However, that dark time in my life led me to where I am right now.
All those hours in bed, I laid there and asked myself over and over and over: What is it that I want out of life, cause what I'm living isn't really living, and it doesn't feel good.
I asked until the answer felt right and felt complete. I wanted more time with my family. I wanted energy to get out and do stuff. I wanted to put myself out there creatively and send more out into the world. I wanted that financial security that I've been missing since I left my J.O.B.
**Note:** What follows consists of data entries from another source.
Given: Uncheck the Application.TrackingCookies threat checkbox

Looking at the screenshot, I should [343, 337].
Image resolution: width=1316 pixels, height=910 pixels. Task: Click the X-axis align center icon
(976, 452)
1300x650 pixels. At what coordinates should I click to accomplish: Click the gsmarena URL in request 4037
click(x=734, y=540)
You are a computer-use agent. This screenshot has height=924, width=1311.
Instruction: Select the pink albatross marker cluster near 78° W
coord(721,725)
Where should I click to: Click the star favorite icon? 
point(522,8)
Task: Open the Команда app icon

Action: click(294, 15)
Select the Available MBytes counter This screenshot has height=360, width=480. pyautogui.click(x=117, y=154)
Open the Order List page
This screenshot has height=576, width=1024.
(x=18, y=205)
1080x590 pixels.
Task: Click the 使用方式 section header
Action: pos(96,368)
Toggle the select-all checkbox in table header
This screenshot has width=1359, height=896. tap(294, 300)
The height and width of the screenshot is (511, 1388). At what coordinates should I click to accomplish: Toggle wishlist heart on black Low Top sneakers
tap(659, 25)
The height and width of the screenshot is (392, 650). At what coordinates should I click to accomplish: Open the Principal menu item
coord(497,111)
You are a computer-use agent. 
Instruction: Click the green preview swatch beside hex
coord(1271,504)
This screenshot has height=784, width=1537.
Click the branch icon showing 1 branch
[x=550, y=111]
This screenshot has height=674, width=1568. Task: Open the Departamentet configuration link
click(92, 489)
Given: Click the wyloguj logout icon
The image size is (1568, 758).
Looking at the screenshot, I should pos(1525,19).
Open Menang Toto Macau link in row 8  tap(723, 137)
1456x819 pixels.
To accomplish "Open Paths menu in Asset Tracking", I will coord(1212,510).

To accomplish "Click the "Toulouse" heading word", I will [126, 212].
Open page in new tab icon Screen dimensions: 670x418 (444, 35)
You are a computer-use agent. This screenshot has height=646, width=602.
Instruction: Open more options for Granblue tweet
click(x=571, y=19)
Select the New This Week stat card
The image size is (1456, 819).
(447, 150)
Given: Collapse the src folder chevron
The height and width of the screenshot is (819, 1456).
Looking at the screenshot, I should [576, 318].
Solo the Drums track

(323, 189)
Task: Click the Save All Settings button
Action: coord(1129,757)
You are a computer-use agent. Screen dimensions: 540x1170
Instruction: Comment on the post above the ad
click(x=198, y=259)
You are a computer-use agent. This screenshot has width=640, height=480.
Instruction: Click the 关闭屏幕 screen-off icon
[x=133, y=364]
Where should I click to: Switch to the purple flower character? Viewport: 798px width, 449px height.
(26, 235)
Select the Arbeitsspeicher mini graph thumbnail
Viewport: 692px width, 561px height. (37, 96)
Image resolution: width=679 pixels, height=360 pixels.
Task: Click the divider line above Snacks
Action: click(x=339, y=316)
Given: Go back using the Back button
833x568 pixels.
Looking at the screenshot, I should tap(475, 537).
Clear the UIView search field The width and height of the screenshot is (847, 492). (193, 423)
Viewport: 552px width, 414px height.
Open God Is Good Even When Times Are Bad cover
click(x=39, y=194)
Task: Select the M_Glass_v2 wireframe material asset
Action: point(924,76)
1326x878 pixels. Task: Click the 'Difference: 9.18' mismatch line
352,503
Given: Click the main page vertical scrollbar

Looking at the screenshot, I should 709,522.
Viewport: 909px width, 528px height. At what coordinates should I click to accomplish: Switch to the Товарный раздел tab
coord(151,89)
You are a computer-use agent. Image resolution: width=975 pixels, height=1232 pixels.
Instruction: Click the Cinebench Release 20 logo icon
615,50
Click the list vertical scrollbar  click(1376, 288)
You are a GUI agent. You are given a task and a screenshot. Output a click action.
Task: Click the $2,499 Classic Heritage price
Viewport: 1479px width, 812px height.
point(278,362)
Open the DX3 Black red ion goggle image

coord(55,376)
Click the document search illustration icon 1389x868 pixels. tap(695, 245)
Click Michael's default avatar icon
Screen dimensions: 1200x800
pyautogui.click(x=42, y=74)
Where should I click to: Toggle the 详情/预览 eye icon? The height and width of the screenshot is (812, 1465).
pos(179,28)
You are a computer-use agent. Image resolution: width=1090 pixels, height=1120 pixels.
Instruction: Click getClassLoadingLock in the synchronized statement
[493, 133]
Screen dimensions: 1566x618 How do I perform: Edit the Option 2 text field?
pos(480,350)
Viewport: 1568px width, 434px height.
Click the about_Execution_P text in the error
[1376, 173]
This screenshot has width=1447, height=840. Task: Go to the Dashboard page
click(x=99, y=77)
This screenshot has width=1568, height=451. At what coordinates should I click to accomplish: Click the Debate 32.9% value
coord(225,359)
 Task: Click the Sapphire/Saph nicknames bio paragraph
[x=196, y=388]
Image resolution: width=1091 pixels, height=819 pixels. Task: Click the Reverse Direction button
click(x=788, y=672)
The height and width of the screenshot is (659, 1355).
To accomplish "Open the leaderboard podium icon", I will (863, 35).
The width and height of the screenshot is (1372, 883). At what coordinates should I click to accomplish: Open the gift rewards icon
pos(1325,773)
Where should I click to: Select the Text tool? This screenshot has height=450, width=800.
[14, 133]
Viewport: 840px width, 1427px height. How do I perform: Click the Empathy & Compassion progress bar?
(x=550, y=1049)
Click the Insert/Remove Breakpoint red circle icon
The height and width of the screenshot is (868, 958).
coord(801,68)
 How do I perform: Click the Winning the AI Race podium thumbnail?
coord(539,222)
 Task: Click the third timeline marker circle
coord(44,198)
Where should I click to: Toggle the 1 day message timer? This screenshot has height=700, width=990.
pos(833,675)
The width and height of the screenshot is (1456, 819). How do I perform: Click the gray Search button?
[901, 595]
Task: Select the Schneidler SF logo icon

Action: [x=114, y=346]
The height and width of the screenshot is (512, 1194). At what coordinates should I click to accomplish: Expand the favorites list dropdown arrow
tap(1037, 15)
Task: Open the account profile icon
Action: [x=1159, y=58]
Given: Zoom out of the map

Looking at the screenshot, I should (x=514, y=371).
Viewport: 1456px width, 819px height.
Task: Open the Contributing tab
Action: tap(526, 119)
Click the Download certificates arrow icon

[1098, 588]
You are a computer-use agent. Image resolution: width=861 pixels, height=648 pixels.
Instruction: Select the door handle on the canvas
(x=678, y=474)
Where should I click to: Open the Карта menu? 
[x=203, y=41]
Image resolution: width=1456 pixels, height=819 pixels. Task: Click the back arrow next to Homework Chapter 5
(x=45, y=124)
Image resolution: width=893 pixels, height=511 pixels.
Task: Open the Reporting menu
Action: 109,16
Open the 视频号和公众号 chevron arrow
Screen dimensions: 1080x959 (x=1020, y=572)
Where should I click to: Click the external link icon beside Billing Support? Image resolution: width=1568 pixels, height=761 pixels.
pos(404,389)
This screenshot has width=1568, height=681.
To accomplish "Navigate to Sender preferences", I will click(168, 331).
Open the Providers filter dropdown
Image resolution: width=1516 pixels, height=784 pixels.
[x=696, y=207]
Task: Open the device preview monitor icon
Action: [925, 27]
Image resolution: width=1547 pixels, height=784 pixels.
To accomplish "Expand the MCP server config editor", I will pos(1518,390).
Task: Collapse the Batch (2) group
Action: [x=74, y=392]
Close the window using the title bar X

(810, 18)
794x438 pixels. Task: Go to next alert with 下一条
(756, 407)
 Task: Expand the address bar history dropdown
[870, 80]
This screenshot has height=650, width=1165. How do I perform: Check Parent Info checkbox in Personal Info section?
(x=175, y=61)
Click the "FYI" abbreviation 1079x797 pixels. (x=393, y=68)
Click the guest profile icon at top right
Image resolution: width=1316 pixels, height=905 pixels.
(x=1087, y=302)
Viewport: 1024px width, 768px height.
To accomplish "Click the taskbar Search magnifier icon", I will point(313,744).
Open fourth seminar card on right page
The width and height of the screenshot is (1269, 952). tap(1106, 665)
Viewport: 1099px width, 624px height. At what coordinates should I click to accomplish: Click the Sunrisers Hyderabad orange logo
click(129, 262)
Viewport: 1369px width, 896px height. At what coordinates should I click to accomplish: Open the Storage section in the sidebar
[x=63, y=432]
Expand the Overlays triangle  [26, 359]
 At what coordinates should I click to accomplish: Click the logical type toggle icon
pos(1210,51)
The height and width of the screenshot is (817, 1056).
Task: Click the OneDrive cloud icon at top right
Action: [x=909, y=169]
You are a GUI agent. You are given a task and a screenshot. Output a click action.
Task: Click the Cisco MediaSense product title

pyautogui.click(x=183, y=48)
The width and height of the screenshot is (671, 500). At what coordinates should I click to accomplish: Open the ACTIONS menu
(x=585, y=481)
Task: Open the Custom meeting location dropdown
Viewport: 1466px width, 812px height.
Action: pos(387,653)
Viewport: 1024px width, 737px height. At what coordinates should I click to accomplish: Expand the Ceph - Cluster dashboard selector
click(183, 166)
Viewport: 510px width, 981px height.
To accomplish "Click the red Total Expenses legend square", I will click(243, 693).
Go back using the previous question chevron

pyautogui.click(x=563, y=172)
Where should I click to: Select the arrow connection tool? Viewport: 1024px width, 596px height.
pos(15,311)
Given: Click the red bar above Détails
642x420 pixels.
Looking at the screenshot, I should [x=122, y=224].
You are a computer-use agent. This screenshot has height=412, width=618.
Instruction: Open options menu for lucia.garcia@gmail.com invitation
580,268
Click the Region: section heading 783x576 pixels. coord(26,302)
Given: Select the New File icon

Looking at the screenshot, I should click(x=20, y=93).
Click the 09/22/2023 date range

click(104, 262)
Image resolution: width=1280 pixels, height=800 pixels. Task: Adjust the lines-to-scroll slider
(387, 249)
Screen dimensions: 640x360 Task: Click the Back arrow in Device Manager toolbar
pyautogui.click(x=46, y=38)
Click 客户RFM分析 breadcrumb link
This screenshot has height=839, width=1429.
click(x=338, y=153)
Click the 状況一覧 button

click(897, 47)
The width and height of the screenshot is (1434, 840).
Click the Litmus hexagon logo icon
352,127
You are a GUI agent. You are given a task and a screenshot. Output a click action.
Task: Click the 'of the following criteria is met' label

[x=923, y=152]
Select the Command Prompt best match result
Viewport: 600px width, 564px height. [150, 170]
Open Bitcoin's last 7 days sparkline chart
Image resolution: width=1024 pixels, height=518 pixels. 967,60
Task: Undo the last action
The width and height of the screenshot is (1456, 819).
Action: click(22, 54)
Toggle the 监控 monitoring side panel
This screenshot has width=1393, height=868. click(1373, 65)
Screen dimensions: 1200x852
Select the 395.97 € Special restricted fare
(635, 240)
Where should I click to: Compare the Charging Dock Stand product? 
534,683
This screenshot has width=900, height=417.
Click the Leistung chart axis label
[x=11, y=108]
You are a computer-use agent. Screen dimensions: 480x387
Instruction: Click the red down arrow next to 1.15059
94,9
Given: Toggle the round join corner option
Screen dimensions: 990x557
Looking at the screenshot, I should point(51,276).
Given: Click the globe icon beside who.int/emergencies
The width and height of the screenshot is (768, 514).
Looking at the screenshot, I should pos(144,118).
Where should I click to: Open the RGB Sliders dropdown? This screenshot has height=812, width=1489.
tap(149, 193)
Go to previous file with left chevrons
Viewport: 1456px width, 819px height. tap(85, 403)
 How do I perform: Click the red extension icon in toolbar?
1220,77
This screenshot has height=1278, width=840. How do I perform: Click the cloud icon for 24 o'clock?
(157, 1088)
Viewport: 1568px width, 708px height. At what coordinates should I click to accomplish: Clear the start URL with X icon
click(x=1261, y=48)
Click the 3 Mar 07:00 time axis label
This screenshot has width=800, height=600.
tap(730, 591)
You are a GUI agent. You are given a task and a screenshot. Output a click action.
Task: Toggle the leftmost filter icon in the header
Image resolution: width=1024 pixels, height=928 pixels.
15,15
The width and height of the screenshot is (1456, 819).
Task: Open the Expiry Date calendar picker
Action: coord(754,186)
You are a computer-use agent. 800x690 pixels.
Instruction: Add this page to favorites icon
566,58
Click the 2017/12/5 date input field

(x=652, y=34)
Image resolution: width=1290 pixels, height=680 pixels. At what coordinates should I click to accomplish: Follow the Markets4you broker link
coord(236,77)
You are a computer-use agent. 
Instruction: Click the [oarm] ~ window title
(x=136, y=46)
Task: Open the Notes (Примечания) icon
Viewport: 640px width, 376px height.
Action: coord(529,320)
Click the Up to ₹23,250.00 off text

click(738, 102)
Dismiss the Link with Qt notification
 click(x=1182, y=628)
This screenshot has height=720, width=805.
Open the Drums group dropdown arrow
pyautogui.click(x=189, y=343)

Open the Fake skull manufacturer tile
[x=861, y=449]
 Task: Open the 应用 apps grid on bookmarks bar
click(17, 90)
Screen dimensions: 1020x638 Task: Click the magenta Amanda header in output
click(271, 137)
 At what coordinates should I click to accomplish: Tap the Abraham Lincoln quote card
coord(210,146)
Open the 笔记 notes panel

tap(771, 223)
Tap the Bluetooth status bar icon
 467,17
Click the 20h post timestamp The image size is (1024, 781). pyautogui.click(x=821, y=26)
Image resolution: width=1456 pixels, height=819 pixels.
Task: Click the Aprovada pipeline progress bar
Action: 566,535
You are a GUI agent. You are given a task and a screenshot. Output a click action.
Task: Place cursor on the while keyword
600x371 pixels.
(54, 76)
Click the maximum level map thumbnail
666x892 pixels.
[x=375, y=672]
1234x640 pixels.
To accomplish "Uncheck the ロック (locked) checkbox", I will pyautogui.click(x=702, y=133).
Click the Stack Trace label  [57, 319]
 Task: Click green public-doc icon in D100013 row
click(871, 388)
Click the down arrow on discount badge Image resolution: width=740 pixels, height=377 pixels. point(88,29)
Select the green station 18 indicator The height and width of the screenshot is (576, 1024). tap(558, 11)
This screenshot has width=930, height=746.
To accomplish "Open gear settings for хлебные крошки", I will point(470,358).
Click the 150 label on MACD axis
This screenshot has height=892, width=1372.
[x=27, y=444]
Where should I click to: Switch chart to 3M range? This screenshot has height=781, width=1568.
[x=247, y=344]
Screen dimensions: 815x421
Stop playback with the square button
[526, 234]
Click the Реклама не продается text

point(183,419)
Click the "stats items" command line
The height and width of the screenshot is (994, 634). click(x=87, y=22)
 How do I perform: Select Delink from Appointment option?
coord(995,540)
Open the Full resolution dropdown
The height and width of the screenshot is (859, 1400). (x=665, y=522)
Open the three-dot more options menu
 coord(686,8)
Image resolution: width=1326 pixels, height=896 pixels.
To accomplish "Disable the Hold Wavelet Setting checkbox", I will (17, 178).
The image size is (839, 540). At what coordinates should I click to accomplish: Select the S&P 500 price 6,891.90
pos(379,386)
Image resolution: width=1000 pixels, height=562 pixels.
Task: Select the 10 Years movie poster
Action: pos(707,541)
And when January rolled around, I knew what I wanted out of the year. I've been working diligently towards that every day since. Even on the days I deem "off" days, or "vacation" days, I'm still working towards that, because taking care of me was part of that vision. My family and my business can't support me if I'm not taking care of me first.
The very best thing that's happened to me this year, was the depression that happened at the end of last year. Delusional? Maybe. Did I find a silver lining for the crappy dark clouds that filled my life the last two months of 2015? Absolutely.
If you ask me, it's the best damn thing to happen to me this year. The rest? It's all ingredients in the cake that I started making back in 2015. I'll put the icing on this baby in January of next year. Indeed.
Are you enjoying this series? If you'd like to read it all from the beginning, you can hop over to the Intro and read from there. If you have your own blog, and would like to use this challenge to get yourself rolling, or just take a break from whatever you regularly write about, please... by all means... use it! I just ask that you practice ethical blogging and credit your sources. And hop over to my Facebook page and let me know that you're doing the challenge yourself, so that I (and those on my page) can support and follow your writing!
Until next time: Live Large, Lovelies! Muah!
Thursday, August 25, 2016
Blog Challenge Day 16 - My Dream Job and the Top of my Bucket List
Halfway point... Day 16. Let's talk dream jobs and bucket lists...
Dream Job, you say?
In the 40 years I've lived, I've never managed to actually answer the question "What do you want to do when you grow up?" I have been a nursing assistant, a secretary, an accounting tech, a bill collector, a telemarketer, a mom, a Mary Kay and Avon sales rep and a homeschool teacher.
This past year, I've been "recreating" myself.
The past several years have taken a toll on my body, mind and spirit, and this past year, I finally woke up to the fact that I've been trying to take care of my body and mind, but I've been utterly ignoring my Soul. And I realized, that I've never really asked my Soul what it wants. 2015 ended with a conversation something like this:
Ummm.. hi, Soul. What exactly is it you want me to be doing?
Have you ever talked to your Soul? It's not always the best at telling you what it wants. Oh for a communications class on talking to your soul! [Beware of what you ask for--you might get it!]
I told my lovely spouse that I needed some significant change in my life. Oh... What kind of change? I dunno. Spiritual change... I've gotta do something about my spiritual life, and figure out what the heck I'm supposed to be doing with my life-life.
We agreed to a couple of things, like more time alone, moving my laptop into the bedroom so I have some quiet space to work on my inner world and meditate, and setting aside a little extra cash so I could buy better walking shoes.
And... I started working on my insides. I started meditation, and I started walking. I paid better attention to my diet and what I ate. But mostly, I asked the Universe to give me a little help down here, and help me learn to how to listen to my Soul.
If you've never done this, I highly recommend it if you actually want to learn. If you're not totally ready and totally committed to learning, don't. Just. Don't. You will be sorry you did.
Because when you ask the Universe to teach you something, it will rain down lessons on your head like an Arizona monsoon storm. There will be lightening, thunder, and teachers and information coming your way so thick and fast that you can't catch your breath.
They might all be so subtle that you'll really have to look for them, but they are all around you, all the time. There's no getting away from the storm that you've unleashed.
When the student is ready, the teacher will appear, right?
It did. Within a week, I had a cloudy little picture of what I was supposed to be doing, so I dug at it some more. An email came in that gave me a clear feeling of "This.. do this and do this NOW." Then another, and another. As I felt my way through these emails and offers and information, the picture came in clearer. I got a view of what I was supposed to be doing, and I committed to those parts that were clear.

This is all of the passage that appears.